* REQUIREMENT
Copy out, without any change, the part of the records that opens with the line containing "Save page to Pocket" and closes with the line containing "Action: pos(139,178)", both of those lines included.

[Element and text location data]
********
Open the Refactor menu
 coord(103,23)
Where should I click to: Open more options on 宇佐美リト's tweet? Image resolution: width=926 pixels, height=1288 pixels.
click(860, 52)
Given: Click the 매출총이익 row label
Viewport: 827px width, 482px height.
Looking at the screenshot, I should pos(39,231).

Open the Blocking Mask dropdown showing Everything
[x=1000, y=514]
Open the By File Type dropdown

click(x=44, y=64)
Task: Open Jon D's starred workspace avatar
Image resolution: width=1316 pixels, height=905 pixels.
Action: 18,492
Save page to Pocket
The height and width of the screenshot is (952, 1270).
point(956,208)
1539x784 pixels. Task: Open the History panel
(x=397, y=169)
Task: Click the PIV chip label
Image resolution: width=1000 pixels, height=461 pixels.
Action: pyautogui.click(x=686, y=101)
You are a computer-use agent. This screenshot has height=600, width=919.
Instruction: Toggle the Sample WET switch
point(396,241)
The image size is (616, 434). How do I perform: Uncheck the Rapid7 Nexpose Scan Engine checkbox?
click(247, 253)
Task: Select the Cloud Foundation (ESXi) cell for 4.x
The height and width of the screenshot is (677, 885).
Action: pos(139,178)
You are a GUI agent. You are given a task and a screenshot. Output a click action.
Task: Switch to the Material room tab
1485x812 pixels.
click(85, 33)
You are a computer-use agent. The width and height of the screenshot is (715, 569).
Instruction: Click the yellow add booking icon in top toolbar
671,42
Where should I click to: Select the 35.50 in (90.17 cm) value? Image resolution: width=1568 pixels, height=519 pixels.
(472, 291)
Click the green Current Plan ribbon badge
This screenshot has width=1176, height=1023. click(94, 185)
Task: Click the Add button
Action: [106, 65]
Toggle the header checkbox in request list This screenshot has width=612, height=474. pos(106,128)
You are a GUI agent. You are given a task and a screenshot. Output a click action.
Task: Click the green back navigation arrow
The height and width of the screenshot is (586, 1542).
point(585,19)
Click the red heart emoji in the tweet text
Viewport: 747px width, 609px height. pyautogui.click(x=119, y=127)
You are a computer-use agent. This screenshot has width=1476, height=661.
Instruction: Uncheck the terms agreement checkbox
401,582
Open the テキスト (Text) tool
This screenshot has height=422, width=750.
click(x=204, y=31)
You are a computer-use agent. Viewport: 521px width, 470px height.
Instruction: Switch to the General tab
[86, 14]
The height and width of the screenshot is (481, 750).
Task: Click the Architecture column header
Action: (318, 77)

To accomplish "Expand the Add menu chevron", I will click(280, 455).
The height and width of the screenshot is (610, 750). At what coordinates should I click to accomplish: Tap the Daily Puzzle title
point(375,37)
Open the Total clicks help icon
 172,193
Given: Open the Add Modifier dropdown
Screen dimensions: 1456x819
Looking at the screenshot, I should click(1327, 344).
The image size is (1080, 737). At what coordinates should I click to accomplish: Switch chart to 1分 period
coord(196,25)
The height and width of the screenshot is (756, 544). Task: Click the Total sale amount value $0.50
********
* RESPONSE TO THIS TASK
Save page to Pocket
The height and width of the screenshot is (952, 1270).
point(956,208)
1539x784 pixels. Task: Open the History panel
(x=397, y=169)
Task: Click the PIV chip label
Image resolution: width=1000 pixels, height=461 pixels.
Action: pyautogui.click(x=686, y=101)
You are a computer-use agent. This screenshot has height=600, width=919.
Instruction: Toggle the Sample WET switch
point(396,241)
The image size is (616, 434). How do I perform: Uncheck the Rapid7 Nexpose Scan Engine checkbox?
click(247, 253)
Task: Select the Cloud Foundation (ESXi) cell for 4.x
The height and width of the screenshot is (677, 885).
Action: pos(139,178)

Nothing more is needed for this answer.